- _TEXT PASSAGE_
· · · · · · ·

Nonetheless, the IEEE 802.15.7 standard defines the physical layer (PHY) and media access control (MAC) layer. The standard is able to deliver enough data rates to transmit audio, video and multimedia services. It takes into account optical transmission mobility, its compatibility with artificial lighting present in infrastructures, and the interference which may be generated by ambient lighting. The MAC layer permits using the link with the other layers as with the TCP/IP protocol.^{[citation needed]}

The standard defines three PHY layers with different rates:

• The PHY 1 was established for outdoor application and works from 11.67 kbit/s to 267.6 kbit/s.
• The PHY 2 layer permits reaching data rates from 1.25 Mbit/s to 96 Mbit/s.

· · · · · · ·

Entries taken from a collection:
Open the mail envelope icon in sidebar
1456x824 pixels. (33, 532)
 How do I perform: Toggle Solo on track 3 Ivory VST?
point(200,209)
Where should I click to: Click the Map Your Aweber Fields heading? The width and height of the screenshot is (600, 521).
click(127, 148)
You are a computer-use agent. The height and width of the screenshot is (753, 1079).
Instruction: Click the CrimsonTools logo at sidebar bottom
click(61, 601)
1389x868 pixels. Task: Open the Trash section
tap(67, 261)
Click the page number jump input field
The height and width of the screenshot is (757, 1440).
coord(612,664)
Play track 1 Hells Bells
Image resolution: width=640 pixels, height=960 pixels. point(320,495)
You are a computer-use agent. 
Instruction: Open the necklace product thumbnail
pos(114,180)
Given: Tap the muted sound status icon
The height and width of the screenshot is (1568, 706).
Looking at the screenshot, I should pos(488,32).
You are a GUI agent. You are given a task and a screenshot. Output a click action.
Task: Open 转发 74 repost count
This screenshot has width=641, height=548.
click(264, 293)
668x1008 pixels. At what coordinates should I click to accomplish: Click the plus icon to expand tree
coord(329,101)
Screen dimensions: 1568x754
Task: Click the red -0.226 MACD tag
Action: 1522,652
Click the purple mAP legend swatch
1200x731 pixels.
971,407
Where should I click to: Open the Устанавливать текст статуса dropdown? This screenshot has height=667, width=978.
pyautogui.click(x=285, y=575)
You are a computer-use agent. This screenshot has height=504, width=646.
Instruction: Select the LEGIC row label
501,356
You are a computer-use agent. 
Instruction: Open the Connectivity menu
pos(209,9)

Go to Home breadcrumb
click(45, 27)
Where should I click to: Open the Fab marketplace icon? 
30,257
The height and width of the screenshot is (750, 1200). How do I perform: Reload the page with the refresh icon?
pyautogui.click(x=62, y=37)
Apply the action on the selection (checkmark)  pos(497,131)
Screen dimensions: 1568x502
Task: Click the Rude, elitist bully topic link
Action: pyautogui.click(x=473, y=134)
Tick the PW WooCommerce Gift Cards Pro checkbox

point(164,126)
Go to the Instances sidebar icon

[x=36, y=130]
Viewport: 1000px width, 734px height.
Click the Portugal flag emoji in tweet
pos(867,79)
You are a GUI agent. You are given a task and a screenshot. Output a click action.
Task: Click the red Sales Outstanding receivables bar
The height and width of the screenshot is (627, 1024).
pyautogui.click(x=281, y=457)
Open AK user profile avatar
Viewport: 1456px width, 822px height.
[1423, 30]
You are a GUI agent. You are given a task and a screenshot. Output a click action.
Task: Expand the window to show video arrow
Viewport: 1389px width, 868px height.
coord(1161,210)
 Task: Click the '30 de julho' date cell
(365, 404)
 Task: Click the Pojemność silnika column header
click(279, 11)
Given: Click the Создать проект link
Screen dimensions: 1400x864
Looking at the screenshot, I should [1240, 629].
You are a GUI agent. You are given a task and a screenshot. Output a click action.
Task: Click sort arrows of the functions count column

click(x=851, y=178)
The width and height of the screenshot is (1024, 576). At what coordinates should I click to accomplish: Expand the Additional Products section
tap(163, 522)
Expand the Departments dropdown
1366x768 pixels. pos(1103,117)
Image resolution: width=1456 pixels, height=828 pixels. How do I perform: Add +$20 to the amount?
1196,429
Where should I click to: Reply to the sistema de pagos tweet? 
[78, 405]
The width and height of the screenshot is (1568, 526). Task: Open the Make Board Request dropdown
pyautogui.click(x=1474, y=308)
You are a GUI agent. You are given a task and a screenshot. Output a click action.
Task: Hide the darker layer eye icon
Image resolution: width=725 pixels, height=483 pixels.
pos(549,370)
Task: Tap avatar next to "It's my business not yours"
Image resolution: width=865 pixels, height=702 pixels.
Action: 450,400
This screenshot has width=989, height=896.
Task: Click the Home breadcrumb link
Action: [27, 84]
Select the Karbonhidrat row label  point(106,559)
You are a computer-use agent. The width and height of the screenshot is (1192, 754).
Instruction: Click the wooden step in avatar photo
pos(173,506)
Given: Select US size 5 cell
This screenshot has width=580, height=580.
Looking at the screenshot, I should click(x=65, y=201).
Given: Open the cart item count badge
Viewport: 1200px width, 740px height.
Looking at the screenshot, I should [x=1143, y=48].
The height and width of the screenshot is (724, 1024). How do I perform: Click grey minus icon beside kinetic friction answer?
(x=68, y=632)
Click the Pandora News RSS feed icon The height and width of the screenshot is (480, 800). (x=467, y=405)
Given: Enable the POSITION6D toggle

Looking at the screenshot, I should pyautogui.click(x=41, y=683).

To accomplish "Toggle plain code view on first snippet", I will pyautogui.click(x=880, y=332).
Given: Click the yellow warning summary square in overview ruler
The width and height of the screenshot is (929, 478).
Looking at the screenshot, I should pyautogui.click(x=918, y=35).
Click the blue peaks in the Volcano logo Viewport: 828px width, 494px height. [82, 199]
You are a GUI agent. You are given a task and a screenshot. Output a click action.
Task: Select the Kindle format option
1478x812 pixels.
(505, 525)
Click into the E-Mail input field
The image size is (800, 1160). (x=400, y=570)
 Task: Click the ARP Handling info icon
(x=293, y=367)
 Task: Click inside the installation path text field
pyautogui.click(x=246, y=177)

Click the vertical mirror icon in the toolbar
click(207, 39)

· · · · · · ·

- _ACTIVITY LIST_
1 > Answer these questions from the passage about the IEEE 802.15.7 standard:
(a) Which two layers does the standard define?
(b) For what kind of application was PHY 1 established?
(c) What range of data rates does the PHY 2 layer permit?
2 > According to the passage about the IEEE 802.15.7 standard, what can the standard deliver enough data rates to transmit? List all of them.
Rely only on the passage about the IEEE 802.15.7 standard, not on the listing.

- _PER-TASK ANSWERS_
1 >
(a) The physical layer (PHY) and the media access control (MAC) layer.
(b) Outdoor application.
(c) From 1.25 Mbit/s to 96 Mbit/s.

2 > Audio, video and multimedia services.